About folk
folk is an AI assistant that lives inside common messaging apps like iMessage, Telegram, and Discord, so it can join conversations where you already are. It offers persistent memory, can join meetings to take notes, and acts on contextual signals such as location or calendar events to help with everyday tasks.
Review
folk aims to be a personal assistant that grows more useful the more you interact with it, combining chat-based workflows with background monitoring and automation. Its approach centers on a structured memory model and in-chat actions, which makes it feel more like an ongoing collaborator than a single-use bot.
Key Features
- In-chat assistant across multiple messaging platforms (iMessage, Telegram, Discord, etc.).
- Persistent memory implemented as a structured knowledge graph that stores durable facts and relevant context tied to your account.
- Meeting notetaker that can join Google Meet sessions, transcribe conversations, and surface follow-ups.
- Location- and event-aware proactivity (for example, reminders when you pass a place on a list) and condition-based watchers.
- Multiplayer capabilities and integrations: multiple users' assistants can coordinate tasks and connect to external services or custom skills.
Pricing and Value
folk offers free options and launched with a promotional discount (15% off with the code FOLK). The likely pricing model is a freemium tier plus paid plans for advanced features such as extended memory, more integrations, or higher usage limits.
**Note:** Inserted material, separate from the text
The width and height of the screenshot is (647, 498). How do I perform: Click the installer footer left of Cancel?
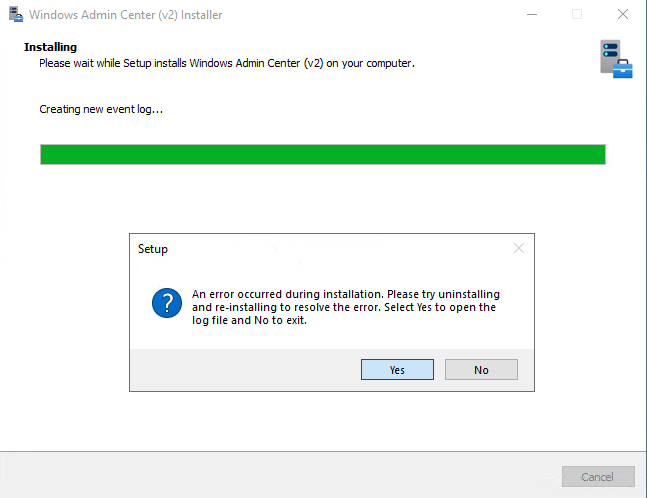point(280,477)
For users who live in messaging apps and want automated context-aware assistance, folk can save time on coordination, meeting notes, and routine errands; that value scales if you rely on those workflows daily or use the multiplayer features with friends or teammates.
Pros
- Works inside the messaging apps you already use, which reduces friction and context switching.
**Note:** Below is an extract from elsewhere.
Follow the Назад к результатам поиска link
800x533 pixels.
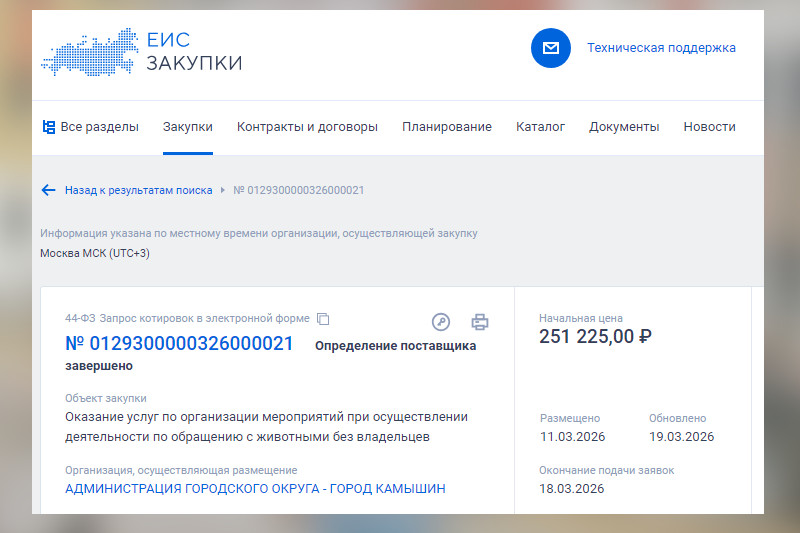click(x=138, y=190)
- Structured memory approach keeps useful facts accessible without re-prompting every session.
- Proactive behavior tied to real signals (location, calendar, integrations) can surface timely actions and reminders.
- Multiplayer and integration support makes group coordination-booking, sharing, or delegating-more straightforward.
Cons
- Privacy and data-storage details matter: users should confirm how memories are stored, who can access them, and what controls exist for deletion or export.
- Some features are early-stage and may require refinement or broader integration coverage to meet diverse user needs.
- Requires permissions such as location, meeting access, and access to message threads, which may be a blocker for privacy-sensitive users.
Overall, folk is best for people who spend a lot of time in messaging apps and want an assistant that remembers context and can act proactively-especially useful for social planning, basic personal admin, and meeting capture. Privacy-conscious users and those who prefer minimal permissions should review the memory and integration settings before committing to heavy use.